I love watching cooking shows. The modern version are those cooking POV videos on Facebook. But it’s nothing like when you hear the sound of the sizzling garlic, or crackling of freshly baked bread, or the chef narrating his every action.
The past several weeks, I’ve found myself narrating a lot. Whether it’s telling stories, explaining decisions, or describing actions that are happening within our campus ministry. Sometimes it’s student leaders, sometimes young staff, sometimes staff who are taking on national or international roles. I narrate what I’m seeing and doing so that others can learn from them.
The best education is on the job, so we use every moment, filled with real life case studies, with real life consequences, to train. The result is I probably sound like a TV chef, explaining leadership shifts and changes like Jamie Oliver describing sweating the onions.
We have to do this because we want to raise their leadership level. If we’re really serious about having new leaders, then we can’t just order people around like mindless servants. We need to engage their thinking and trust their judgment. The simplest way to do this is by telling stories and letting them see things from your perspective.

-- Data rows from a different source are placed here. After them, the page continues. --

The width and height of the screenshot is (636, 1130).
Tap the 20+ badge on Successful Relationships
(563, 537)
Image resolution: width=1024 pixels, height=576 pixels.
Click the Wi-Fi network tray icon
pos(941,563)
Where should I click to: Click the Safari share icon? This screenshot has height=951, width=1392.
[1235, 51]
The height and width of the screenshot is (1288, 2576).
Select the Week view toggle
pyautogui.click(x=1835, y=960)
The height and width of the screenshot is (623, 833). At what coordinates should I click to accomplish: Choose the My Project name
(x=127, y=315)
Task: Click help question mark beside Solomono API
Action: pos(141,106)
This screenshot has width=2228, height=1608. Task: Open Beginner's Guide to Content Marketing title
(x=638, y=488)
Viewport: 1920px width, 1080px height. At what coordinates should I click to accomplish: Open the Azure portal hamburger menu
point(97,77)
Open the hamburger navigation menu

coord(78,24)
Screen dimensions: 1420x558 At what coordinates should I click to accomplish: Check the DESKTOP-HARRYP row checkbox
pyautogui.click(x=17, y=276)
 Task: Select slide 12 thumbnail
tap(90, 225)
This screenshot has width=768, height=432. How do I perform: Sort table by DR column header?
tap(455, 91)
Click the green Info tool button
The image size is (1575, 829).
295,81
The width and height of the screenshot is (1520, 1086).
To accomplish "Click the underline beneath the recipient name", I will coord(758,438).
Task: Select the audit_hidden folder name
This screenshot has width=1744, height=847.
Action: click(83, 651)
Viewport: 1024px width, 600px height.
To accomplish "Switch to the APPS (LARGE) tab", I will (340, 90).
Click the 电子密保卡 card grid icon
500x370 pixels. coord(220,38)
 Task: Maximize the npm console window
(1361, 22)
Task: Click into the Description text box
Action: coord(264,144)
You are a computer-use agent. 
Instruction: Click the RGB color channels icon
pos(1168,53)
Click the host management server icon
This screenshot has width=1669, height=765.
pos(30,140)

To do this effectively, we need to know and believe certain things:
1. That we need our team to lead with us.
Talking to people and explaining decisions to them takes time and energy. It means having to stop and think about things instead of just acting instinctively. It also means they can question you and counter the points you’ve made.
There’s no point doing this if you think you can do it all on your own. But if you’re convinced that the Mission is too important, that our vision is too great, that the task will require more people – then we should start training immediately.
2. That our team is intelligent and discerning.
We won’t train if we don’t think our team is good. To train them means we believe that they can excel and actually reach our level of excellence. We don’t think that we are the sole possessors of wisdom.
3. That our team will surpass us.
Why train people if they will only reach your level of performance? Don’t waste your time. Just do it yourself.
BUT if you believe your people will surpass you then you want to lay a strong foundation for them to build on. I’m blessed to work with men and women who surpass me in so many areas – preaching, financial management, counseling, building relationships, and discipling students. It’s a privilege to use my experiences to help them become who they’re called to be.